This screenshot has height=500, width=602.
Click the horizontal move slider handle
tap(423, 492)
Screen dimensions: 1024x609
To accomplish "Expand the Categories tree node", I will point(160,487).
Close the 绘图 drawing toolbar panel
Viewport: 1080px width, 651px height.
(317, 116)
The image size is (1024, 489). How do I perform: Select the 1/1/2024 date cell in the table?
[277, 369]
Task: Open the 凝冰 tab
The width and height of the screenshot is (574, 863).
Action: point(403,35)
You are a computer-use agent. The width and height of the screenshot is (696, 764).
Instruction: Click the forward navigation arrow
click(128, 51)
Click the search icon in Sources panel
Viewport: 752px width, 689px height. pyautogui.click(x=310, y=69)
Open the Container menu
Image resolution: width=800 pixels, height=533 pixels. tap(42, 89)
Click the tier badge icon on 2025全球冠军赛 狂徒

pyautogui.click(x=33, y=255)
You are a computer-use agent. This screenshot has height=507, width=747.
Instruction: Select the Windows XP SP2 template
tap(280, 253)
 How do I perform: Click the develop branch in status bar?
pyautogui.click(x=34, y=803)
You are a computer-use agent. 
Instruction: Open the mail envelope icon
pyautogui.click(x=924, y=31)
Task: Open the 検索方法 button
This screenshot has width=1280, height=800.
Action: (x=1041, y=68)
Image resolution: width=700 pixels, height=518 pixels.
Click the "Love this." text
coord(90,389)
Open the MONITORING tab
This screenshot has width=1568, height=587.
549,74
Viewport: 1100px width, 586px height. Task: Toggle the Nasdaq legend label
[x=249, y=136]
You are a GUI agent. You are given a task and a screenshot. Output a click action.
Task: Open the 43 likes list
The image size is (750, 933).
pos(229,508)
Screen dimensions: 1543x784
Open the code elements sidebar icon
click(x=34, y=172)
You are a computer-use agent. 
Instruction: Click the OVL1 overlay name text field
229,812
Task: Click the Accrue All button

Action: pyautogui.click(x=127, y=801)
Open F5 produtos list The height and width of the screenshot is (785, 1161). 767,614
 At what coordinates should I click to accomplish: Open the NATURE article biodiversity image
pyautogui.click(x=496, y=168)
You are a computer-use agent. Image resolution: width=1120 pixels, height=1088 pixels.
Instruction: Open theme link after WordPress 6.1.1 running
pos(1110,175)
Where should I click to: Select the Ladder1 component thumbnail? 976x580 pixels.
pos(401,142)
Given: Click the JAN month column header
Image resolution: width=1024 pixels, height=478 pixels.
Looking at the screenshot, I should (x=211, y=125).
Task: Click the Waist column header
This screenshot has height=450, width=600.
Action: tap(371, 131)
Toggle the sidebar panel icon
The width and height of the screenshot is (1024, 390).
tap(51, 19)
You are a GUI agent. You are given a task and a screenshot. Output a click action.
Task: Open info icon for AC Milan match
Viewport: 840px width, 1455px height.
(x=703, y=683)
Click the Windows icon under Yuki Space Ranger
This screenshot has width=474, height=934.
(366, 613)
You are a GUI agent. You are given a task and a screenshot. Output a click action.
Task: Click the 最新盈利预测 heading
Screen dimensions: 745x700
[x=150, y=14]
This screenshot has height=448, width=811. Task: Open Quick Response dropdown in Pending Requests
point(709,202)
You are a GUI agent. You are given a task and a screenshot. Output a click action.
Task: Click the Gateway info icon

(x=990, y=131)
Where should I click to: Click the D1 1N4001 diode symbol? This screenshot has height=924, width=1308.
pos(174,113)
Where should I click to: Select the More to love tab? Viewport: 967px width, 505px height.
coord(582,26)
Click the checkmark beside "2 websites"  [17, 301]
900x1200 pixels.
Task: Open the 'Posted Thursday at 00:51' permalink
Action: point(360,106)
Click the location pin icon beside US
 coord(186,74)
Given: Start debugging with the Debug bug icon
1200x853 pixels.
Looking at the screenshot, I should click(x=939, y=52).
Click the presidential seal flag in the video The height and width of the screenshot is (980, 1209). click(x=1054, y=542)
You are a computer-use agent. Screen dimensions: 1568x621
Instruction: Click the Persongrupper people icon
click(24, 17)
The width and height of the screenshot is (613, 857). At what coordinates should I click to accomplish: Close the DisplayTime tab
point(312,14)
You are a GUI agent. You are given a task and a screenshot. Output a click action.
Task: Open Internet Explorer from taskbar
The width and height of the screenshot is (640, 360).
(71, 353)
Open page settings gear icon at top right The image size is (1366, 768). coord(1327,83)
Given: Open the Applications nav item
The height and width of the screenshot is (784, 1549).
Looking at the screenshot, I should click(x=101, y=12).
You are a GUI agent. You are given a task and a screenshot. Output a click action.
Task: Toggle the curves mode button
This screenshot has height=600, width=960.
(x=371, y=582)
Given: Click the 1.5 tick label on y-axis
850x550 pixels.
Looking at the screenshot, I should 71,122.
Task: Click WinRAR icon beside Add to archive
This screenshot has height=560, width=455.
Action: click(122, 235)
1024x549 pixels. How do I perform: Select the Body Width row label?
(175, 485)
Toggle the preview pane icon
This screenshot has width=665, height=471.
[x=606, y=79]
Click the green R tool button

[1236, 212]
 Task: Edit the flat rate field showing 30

■ **THE TASK**: Set down every record above, word for word.

■ **RESPONSE TO THE EXERCISE**:
This screenshot has height=500, width=602.
Click the horizontal move slider handle
tap(423, 492)
Screen dimensions: 1024x609
To accomplish "Expand the Categories tree node", I will point(160,487).
Close the 绘图 drawing toolbar panel
Viewport: 1080px width, 651px height.
(317, 116)
The image size is (1024, 489). How do I perform: Select the 1/1/2024 date cell in the table?
[277, 369]
Task: Open the 凝冰 tab
The width and height of the screenshot is (574, 863).
Action: point(403,35)
You are a computer-use agent. The width and height of the screenshot is (696, 764).
Instruction: Click the forward navigation arrow
click(128, 51)
Click the search icon in Sources panel
Viewport: 752px width, 689px height. pyautogui.click(x=310, y=69)
Open the Container menu
Image resolution: width=800 pixels, height=533 pixels. tap(42, 89)
Click the tier badge icon on 2025全球冠军赛 狂徒

pyautogui.click(x=33, y=255)
You are a computer-use agent. This screenshot has height=507, width=747.
Instruction: Select the Windows XP SP2 template
tap(280, 253)
 How do I perform: Click the develop branch in status bar?
pyautogui.click(x=34, y=803)
You are a computer-use agent. 
Instruction: Open the mail envelope icon
pyautogui.click(x=924, y=31)
Task: Open the 検索方法 button
This screenshot has width=1280, height=800.
Action: (x=1041, y=68)
Image resolution: width=700 pixels, height=518 pixels.
Click the "Love this." text
coord(90,389)
Open the MONITORING tab
This screenshot has width=1568, height=587.
549,74
Viewport: 1100px width, 586px height. Task: Toggle the Nasdaq legend label
[x=249, y=136]
You are a GUI agent. You are given a task and a screenshot. Output a click action.
Task: Open the 43 likes list
The image size is (750, 933).
pos(229,508)
Screen dimensions: 1543x784
Open the code elements sidebar icon
click(x=34, y=172)
You are a computer-use agent. 
Instruction: Click the OVL1 overlay name text field
229,812
Task: Click the Accrue All button

Action: pyautogui.click(x=127, y=801)
Open F5 produtos list The height and width of the screenshot is (785, 1161). 767,614
 At what coordinates should I click to accomplish: Open the NATURE article biodiversity image
pyautogui.click(x=496, y=168)
You are a computer-use agent. Image resolution: width=1120 pixels, height=1088 pixels.
Instruction: Open theme link after WordPress 6.1.1 running
pos(1110,175)
Where should I click to: Select the Ladder1 component thumbnail? 976x580 pixels.
pos(401,142)
Given: Click the JAN month column header
Image resolution: width=1024 pixels, height=478 pixels.
Looking at the screenshot, I should (x=211, y=125).
Task: Click the Waist column header
This screenshot has height=450, width=600.
Action: tap(371, 131)
Toggle the sidebar panel icon
The width and height of the screenshot is (1024, 390).
tap(51, 19)
You are a GUI agent. You are given a task and a screenshot. Output a click action.
Task: Open info icon for AC Milan match
Viewport: 840px width, 1455px height.
(x=703, y=683)
Click the Windows icon under Yuki Space Ranger
This screenshot has width=474, height=934.
(366, 613)
You are a GUI agent. You are given a task and a screenshot. Output a click action.
Task: Click the 最新盈利预测 heading
Screen dimensions: 745x700
[x=150, y=14]
This screenshot has height=448, width=811. Task: Open Quick Response dropdown in Pending Requests
point(709,202)
You are a GUI agent. You are given a task and a screenshot. Output a click action.
Task: Click the Gateway info icon

(x=990, y=131)
Where should I click to: Click the D1 1N4001 diode symbol? This screenshot has height=924, width=1308.
pos(174,113)
Where should I click to: Select the More to love tab? Viewport: 967px width, 505px height.
coord(582,26)
Click the checkmark beside "2 websites"  [17, 301]
900x1200 pixels.
Task: Open the 'Posted Thursday at 00:51' permalink
Action: point(360,106)
Click the location pin icon beside US
 coord(186,74)
Given: Start debugging with the Debug bug icon
1200x853 pixels.
Looking at the screenshot, I should click(x=939, y=52).
Click the presidential seal flag in the video The height and width of the screenshot is (980, 1209). click(x=1054, y=542)
You are a computer-use agent. Screen dimensions: 1568x621
Instruction: Click the Persongrupper people icon
click(24, 17)
The width and height of the screenshot is (613, 857). At what coordinates should I click to accomplish: Close the DisplayTime tab
point(312,14)
You are a GUI agent. You are given a task and a screenshot. Output a click action.
Task: Open Internet Explorer from taskbar
The width and height of the screenshot is (640, 360).
(71, 353)
Open page settings gear icon at top right The image size is (1366, 768). coord(1327,83)
Given: Open the Applications nav item
The height and width of the screenshot is (784, 1549).
Looking at the screenshot, I should click(x=101, y=12).
You are a GUI agent. You are given a task and a screenshot. Output a click action.
Task: Toggle the curves mode button
This screenshot has height=600, width=960.
(x=371, y=582)
Given: Click the 1.5 tick label on y-axis
850x550 pixels.
Looking at the screenshot, I should 71,122.
Task: Click WinRAR icon beside Add to archive
This screenshot has height=560, width=455.
Action: click(122, 235)
1024x549 pixels. How do I perform: Select the Body Width row label?
(175, 485)
Toggle the preview pane icon
This screenshot has width=665, height=471.
[x=606, y=79]
Click the green R tool button

[1236, 212]
 Task: Edit the flat rate field showing 30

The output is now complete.